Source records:
________________________

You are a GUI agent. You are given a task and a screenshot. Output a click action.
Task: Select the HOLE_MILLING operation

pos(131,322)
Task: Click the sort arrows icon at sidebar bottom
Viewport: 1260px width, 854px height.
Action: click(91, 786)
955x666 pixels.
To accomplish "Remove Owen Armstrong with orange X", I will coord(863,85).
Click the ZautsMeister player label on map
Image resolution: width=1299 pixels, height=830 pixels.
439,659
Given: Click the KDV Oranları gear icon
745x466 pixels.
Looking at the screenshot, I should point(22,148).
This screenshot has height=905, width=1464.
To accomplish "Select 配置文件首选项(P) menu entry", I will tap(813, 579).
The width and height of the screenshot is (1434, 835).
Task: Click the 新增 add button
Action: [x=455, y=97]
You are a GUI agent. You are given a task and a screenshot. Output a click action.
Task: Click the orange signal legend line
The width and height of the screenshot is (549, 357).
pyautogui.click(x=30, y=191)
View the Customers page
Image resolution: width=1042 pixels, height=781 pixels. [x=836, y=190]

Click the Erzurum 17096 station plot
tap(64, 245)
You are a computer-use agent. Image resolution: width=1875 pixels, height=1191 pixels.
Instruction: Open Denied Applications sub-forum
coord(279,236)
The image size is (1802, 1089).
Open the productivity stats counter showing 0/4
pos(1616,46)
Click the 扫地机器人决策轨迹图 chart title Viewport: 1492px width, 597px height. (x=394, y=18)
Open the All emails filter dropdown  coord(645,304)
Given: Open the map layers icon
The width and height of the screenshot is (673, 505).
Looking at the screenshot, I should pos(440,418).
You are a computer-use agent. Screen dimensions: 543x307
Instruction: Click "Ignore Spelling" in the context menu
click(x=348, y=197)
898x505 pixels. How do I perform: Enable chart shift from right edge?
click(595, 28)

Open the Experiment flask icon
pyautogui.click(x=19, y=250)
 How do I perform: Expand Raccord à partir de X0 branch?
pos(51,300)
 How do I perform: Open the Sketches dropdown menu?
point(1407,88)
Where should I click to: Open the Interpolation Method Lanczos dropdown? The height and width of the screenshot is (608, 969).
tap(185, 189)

________________________

Work item | Could you find every line in the records above that contains the word "agent" and copy it?

Exercise output |
You are a GUI agent. You are given a task and a screenshot. Output a click action.
You are a GUI agent. You are given a task and a screenshot. Output a click action.
You are a computer-use agent. Image resolution: width=1875 pixels, height=1191 pixels.
You are a computer-use agent. Screen dimensions: 543x307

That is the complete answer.